Da "deplorevoli" a "grande": vocabolario della rivoluzione

Le 10 parole che hanno deciso la campagna elettorale

Da "deplorevoli" a "grande": vocabolario della rivoluzione

C' è sempre, in una fase storica, qualcuno che decide qual è il momento in cui c'è stata la svolta. In cui il vento è cambiato. L'ora X. Oppure la parola X. Quella fatidica. Eccone dieci, usate da Donald Trump o da Hillary Clinton, durante i mesi della loro battaglia elettorale. Un piccolo vocabolario della rivoluzione americana.

DEPLOREVOLI (DEPLORABLES)

È la definizione che Hillary dette il 10 settembre nel corso di un comizio di metà (uno più uno meno, chissà poi perché) degli elettori del suo avversario. «Deplorables», cioè deplorevoli, ma anche inqualificabili, miserabili. Un attacco di pessimo gusto che a molti ricordò l'assalto verbale di Mitt Romney nel 2012 ai seguaci di Barack Obama e che per molti fu la pietra tombale della sua campagna elettorale che portò alla rielezione del primo presidente nero. Comunque Donald Trump rispose indignato e l'ex first lady fu costretta a scusarsi. Una gaffe grave per il pubblico perbenista della donna. Per molti analisti fu l'inizio della sua fine. Una fine deplorevole, invero.

VINCITORE

(WINNING)

Una parola molto pronunciata da Donald Trump e spesso usata in contrasto con il suo opposto, perdente («loser»). Quale termine del resto può racchiudere di più il senso del sogno americano del trionfo individuale?

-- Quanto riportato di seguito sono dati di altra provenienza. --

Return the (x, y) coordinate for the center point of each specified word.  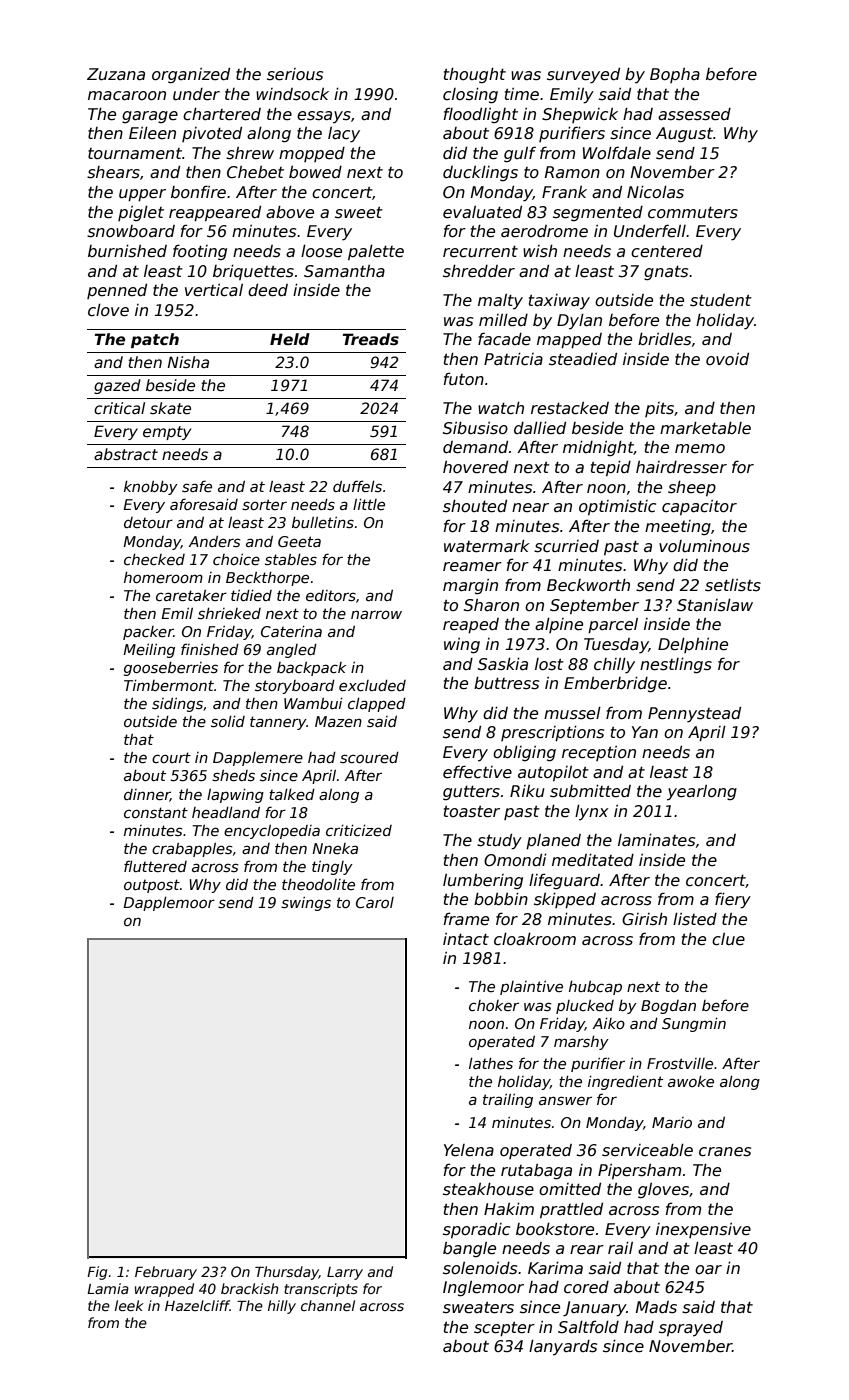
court (171, 757)
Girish (644, 919)
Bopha (675, 75)
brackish (250, 1288)
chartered (222, 114)
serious (295, 74)
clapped (377, 705)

Trump vincente lo è e l'esito delle urne lo dimostra una volta di più.

GRANDE

(GREAT)

Altra parola del vocabolario trumpiano, usata proprio a bella posta per solleticare l'orgoglio americano, che lui aveva intuito un po' appannato.

HUGE

(ENORME)

E siccome tanto vale esagerare, il «tycoon ha spesso pronunciato anche l'accrescitivo di grande. Provocando l'ironia del conduttore tv Jimmy Fallon che, parrucca con ciuffo in testa e con davanti il vero Trump, come se fosse il riflesso allo specchio, così lo parodiò: «It's non a big debate, but hug, huuuge, huuuuuuuge!». Spettacolo puro

SGRADEVOLE

(NASTY)

Una parola finita invece spesso sulla bocca di Hillary per definire il suo avversario. Che vuol dire scortese, maleducato, fastidioso. Andate a chiedere a Hillary quanto è infastidita adesso.

NOI

(WE)

Parola usata da entrambi i candidati ma in realtà soprattutto dal vincitore. Noi come America. Noi come popolo. Noi come: rialziamoci. Prima persona plurale. Piena di orgoglio.

CORROTTO

(CROOKED)

Trump ha più volte accostato questo aggettivo al nome della sua avversaria. In particolare lo ha fatto il 20 ottobre in una cena benefica promossa da una fondazione cattolica al Waldorf Astoria di New York. «Hillary Clinton è corrotta. E stasera finge di non odiare i cattolici», così il tycoon gelò l'arcivescovo di New York.

MURO

(WALL)

Quello (mitologico) che Trump promise in più occasione di costruire ai suoi confini Sud. Messico e mattoni. Una promessa che avrebbe contribuito a farlo vincere, soprattutto tra i latinos già dentro, i più interessati a chiudere le porte ora. Lo farà davvero?

POPOLO

(PEOPLE)

Di' qualcosa di sinistra, avrebbe detto Nanni Moretti a Hillary. L'unica parola appartenente alla tradizione progressista sfoderata dall'ex segretario di Stato è questa. Impegno apprezzato. Ma probabilmente avrebbe potuto fare di più.

COUNTRY

(PAESE)

Di' qualcosa di destra è invece un'invocazione che un eventuale Moretti conservatore non avrebbe avuto bisogno di fare al «tycoon», che il suo elettorato lo ha vellicato per bene anche con il vocabolario. Paese, ovvero patria, è una parola che ha usato spesso, galvanizzando il suo people. Ha avuto ragione. Perché è stato un genio. Genious, parola numero undici.